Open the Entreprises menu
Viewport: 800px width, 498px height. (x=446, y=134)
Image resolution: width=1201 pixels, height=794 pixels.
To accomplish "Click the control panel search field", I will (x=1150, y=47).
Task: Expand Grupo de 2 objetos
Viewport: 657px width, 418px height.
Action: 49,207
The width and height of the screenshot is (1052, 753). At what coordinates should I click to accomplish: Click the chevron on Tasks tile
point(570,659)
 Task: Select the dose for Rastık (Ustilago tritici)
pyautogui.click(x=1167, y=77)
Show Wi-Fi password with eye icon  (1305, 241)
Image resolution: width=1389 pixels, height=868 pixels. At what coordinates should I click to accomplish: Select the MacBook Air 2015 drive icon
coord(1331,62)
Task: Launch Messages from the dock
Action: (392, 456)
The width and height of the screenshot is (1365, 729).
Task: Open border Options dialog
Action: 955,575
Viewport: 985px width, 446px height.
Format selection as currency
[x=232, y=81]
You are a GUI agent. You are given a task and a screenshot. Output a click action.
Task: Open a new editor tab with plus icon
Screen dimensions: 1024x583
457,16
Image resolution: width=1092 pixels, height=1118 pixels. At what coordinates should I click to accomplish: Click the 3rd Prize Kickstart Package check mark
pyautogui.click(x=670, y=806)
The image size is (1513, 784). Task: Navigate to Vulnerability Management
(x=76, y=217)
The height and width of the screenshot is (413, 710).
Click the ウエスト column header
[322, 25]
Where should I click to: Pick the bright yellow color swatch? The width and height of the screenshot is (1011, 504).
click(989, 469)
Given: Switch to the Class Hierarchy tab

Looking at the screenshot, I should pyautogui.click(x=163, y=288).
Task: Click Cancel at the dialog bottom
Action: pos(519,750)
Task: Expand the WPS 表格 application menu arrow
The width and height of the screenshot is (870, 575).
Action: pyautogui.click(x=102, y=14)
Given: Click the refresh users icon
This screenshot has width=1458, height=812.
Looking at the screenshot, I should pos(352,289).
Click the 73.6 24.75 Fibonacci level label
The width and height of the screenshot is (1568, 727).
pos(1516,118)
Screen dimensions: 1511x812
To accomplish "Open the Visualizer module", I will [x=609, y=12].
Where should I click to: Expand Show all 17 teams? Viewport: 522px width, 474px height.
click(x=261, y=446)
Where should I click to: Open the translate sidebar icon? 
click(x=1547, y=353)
++++
Work to be completed —
Present all of the entries above as a numbered list, leaving out any blank lines.

Result of this exercise —
1. Open the Entreprises menu
2. Viewport: 800px width, 498px height. (x=446, y=134)
3. Image resolution: width=1201 pixels, height=794 pixels.
4. To accomplish "Click the control panel search field", I will (x=1150, y=47).
5. Task: Expand Grupo de 2 objetos
6. Viewport: 657px width, 418px height.
7. Action: 49,207
8. The width and height of the screenshot is (1052, 753). At what coordinates should I click to accomplish: Click the chevron on Tasks tile
9. point(570,659)
10.  Task: Select the dose for Rastık (Ustilago tritici)
11. pyautogui.click(x=1167, y=77)
12. Show Wi-Fi password with eye icon  (1305, 241)
13. Image resolution: width=1389 pixels, height=868 pixels. At what coordinates should I click to accomplish: Select the MacBook Air 2015 drive icon
14. coord(1331,62)
15. Task: Launch Messages from the dock
16. Action: (392, 456)
17. The width and height of the screenshot is (1365, 729).
18. Task: Open border Options dialog
19. Action: 955,575
20. Viewport: 985px width, 446px height.
21. Format selection as currency
22. [x=232, y=81]
23. You are a GUI agent. You are given a task and a screenshot. Output a click action.
24. Task: Open a new editor tab with plus icon
25. Screen dimensions: 1024x583
26. 457,16
27. Image resolution: width=1092 pixels, height=1118 pixels. At what coordinates should I click to accomplish: Click the 3rd Prize Kickstart Package check mark
28. pyautogui.click(x=670, y=806)
29. The image size is (1513, 784). Task: Navigate to Vulnerability Management
30. (x=76, y=217)
31. The height and width of the screenshot is (413, 710).
32. Click the ウエスト column header
33. [322, 25]
34. Where should I click to: Pick the bright yellow color swatch? The width and height of the screenshot is (1011, 504).
35. click(989, 469)
36. Given: Switch to the Class Hierarchy tab
37. Looking at the screenshot, I should pyautogui.click(x=163, y=288).
38. Task: Click Cancel at the dialog bottom
39. Action: pos(519,750)
40. Task: Expand the WPS 表格 application menu arrow
41. The width and height of the screenshot is (870, 575).
42. Action: pyautogui.click(x=102, y=14)
43. Given: Click the refresh users icon
44. This screenshot has width=1458, height=812.
45. Looking at the screenshot, I should pos(352,289).
46. Click the 73.6 24.75 Fibonacci level label
47. The width and height of the screenshot is (1568, 727).
48. pos(1516,118)
49. Screen dimensions: 1511x812
50. To accomplish "Open the Visualizer module", I will [x=609, y=12].
51. Where should I click to: Expand Show all 17 teams? Viewport: 522px width, 474px height.
52. click(x=261, y=446)
53. Where should I click to: Open the translate sidebar icon? 
54. click(x=1547, y=353)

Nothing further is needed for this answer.